Sharkbytes-BamaScans posted Mon, 06 August 2012 at 9:48 PM

as for connecting to the windows servers.  there's a few things you need to remember when going thru the wizard.  there's a page where you set your port permissions.  you want to open up tcp port 18018, then you want to open the default rdp port(just one setting on the dropdown menu and the port number is put in for you).  you'll come to a part where you have to download that pem file that paolo was talking about.  remember where it is.  it's the encryption pair for your rdp password.  if you're following the luxrender.net tute.. just ignore the crap about command line stuff and just follow the pages that it shows of the aws site with the addition of adding the rdp port.  If i remember right, I saw a tech support forum post that said you have to open the udp port 18018 too.  once you're at your instance overview screen; you'll have to wait like 5 or 10 minutes for the server to be all set up and ready to go before you'll be able to request your windows password.  but if you right click on the instance line you'll see a line that'll make a shortcut to your rdp session.  do that.. it's makes things easier.  Once you are able to get a response from the request windows password option it'll give you a popup with a button that you click for the "file"  click that and browse to/select that pem file you downloaded.  that'll put in the encryption and you'll see your p/w show up in the box for it.  copy that p/w.  then click on the rdp shortcut and put in Administrator (capitalized) for login and that p/w you copied.  You'll then be into the rdp session.

 

From there it's just like being on your computer.  Open internet explorer.  surf to lux's site.  download the appropriate 64 bit copy of luxrender.  no opencl version for all but the quad-gpu servers.  extract it like you would on your computer.  i just made it a directory on the desktop.  then go to the lux directory and send the luxconsole.exe to desktop as a shortcut.  right click on that shortcut, select properties and put a -s at the end of the target line.  okay your way out of it.  double click on the icon and your network session is ready to start.

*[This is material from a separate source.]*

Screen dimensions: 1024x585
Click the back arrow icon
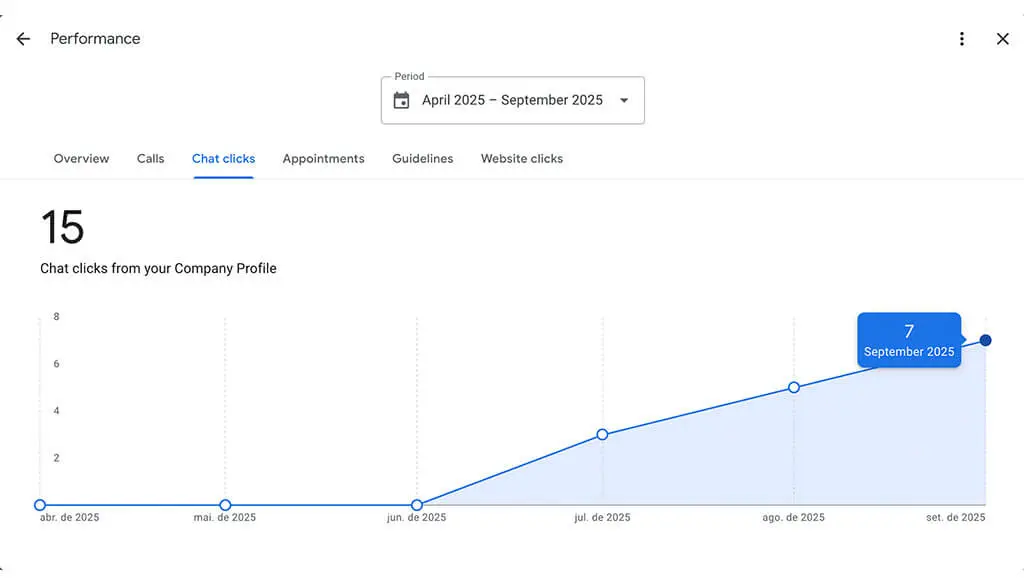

in the top right corner of your rdp desktop you'll see the ip addy you'll need for the network session on your computer.  enter that and port 18018 like normal.  it'll take 10 minutes or so to transfer all the scene files to the remote computer so be patient.  soon your render will start just like a normal network render.  any other more in-depth explanation needed and i can sitemail you my phone number.  i'm better at phone support than web support.

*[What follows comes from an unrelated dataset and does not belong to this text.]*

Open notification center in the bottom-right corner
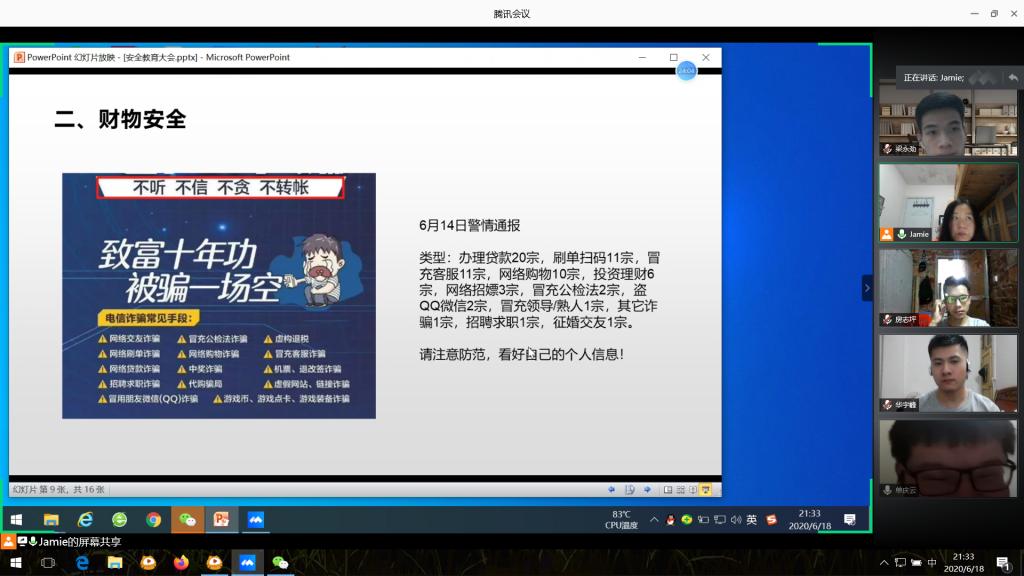Screen dimensions: 1024x576 pyautogui.click(x=1002, y=563)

another side comment.  if you got to the point where lux is up and going on the remote computer and you're still not transferring files to it; go into the rdp server's control panel and turn off windows firewall.  i'm not sure if it does anything but my remote renders wouldn't transfer files until i made several changes and i'm not sure which change was the winner.

 

mind you.. since you said you had some older network experience.. i worded myself to aim at someone who had a passing knowledge of the kind of shorthand that my babbling explanation was meant to be.